Una asignatura pendiente
Otra gran asignatura pendiente que he podido constatar es la
alimentación hospitalaria. Los menús que se sirven suelen ser de escasa calidad
nutricional y, en muchos casos, poco adecuados. Para quienes sufrimos problemas
digestivos, pueden incluso resultar contraproducentes. La alimentación debería
considerarse un pilar fundamental en la recuperación. Así como una mala dieta
puede enfermar, una buena puede sanar.
Tengo la impresión de que la nutrición sigue siendo la
cenicienta de la medicina. Su papel sigue sin ser plenamente integrado en los
protocolos hospitalarios. En mi caso, por ejemplo, al tomarse regularmente mis
constantes, se detectó una tendencia a la hipertensión y se me prescribió una
dieta baja en sal. Sin embargo, me sirvieron platos con salsas y grasas poco
aconsejables, y con una salinidad claramente perceptible. En otro momento, al
detectarme el azúcar elevado, el desayuno que me trajeron consistía en
carbohidratos refinados y dulces. Uno termina comiendo por hambre, sabiendo que
aquello no le beneficia. En cuanto mi familia comenzó a traerme comida cocinada
con mimo, sin sal y suave, tanto la tensión como el azúcar descendieron de
forma natural.
En los hospitales se minimiza la importancia de la
alimentación, y eso es un grave error. La comida servida —de catering barato,
en muchos casos— deja entrever una lógica más económica que médica. Sin
embargo, la digestión está íntimamente ligada a lo emocional, a lo que sentimos
y a lo que comemos. Ambos factores —afectividad y nutrición— son esenciales
para sanar.
El paciente consciente
La medicina del futuro, creo firmemente, debe integrar lo
natural, lo alimentario, lo emocional. Y también promover el conocimiento
personal. El paciente debe ser consciente de su situación, de sus límites, de
la necesidad de asumir la terapia, por incómoda que sea. No desde una pasividad
resignada, sino desde una actitud activa, colaboradora y, en la medida de lo
posible, positiva.
La relación entre médico, paciente y cuidador debe estar
tejida de empatía, sin que ello reste profesionalidad. El enfermo no debe
ignorar lo que le ocurre; debe comprenderlo para aceptar con más serenidad la
incomodidad transitoria de su estado.
En mi caso, el abandono en Dios ha sido fundamental. La
forma en que se vive una enfermedad puede ser, en sí misma, sanadora. No sólo
en el cuerpo, también —y sobre todo— en el alma.

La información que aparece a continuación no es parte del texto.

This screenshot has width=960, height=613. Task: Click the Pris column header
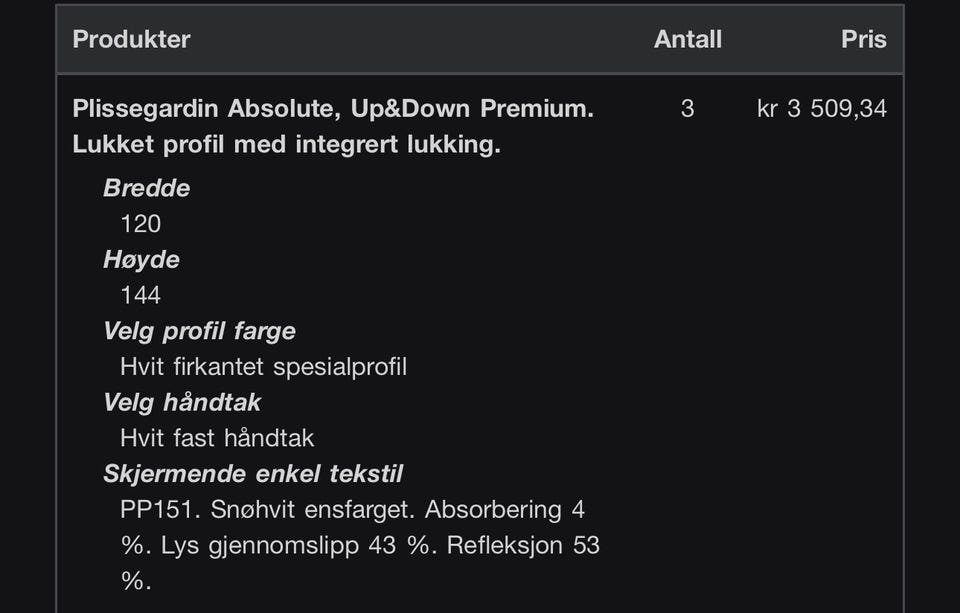click(863, 39)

Después de más de cincuenta años sin una sola intervención,
piso por primera vez un hospital. Siempre he procurado cuidarme, pero por
descuidos pasados sufrí una trombosis ocular que aún hoy me recuerda mis
límites. Ahora, estos cólicos pueden ser otra lección vital. Un aviso para
seguir cuidándome. Estar bien es una responsabilidad moral, hacia uno mismo y
hacia los demás. Porque solo si estamos bien, podemos servir bien.
Un aprendizaje
Todo lo que nos ocurre, incluso lo que más duele, puede
enseñarnos algo que aún no sabíamos. Y desde esa perspectiva, la enfermedad se
transforma en una maestra. Una experiencia que, paradójicamente, puede sanar.
También he constatado que los pequeños detalles importan:
respetar la intimidad del paciente, apagar las luces por la noche, evitar voces
estridentes, minimizar el ruido… Todo ello ayuda a descansar, a no sentirse
invadido, a sanar.
Porque, al final, el amor —en su forma más sencilla y
concreta— es profundamente sanador.
Vivimos tiempos de conquistas técnicas admirables: vamos a
la Luna, enviamos sondas a Marte, desarrollamos inteligencia artificial,
computación cuántica, cirugía robótica… Todo eso es fascinante. Pero si
perdemos la calidad humana, si olvidamos el poder de una mirada, una sonrisa,
una palabra de ternura, entonces corremos el riesgo de dejar de ser personas.
La persona humana es única. Y lleva inscrita en su ser una dignidad inviolable. Por eso, en los momentos más frágiles de la vida, no hay nada más necesario que otro ser humano a su lado.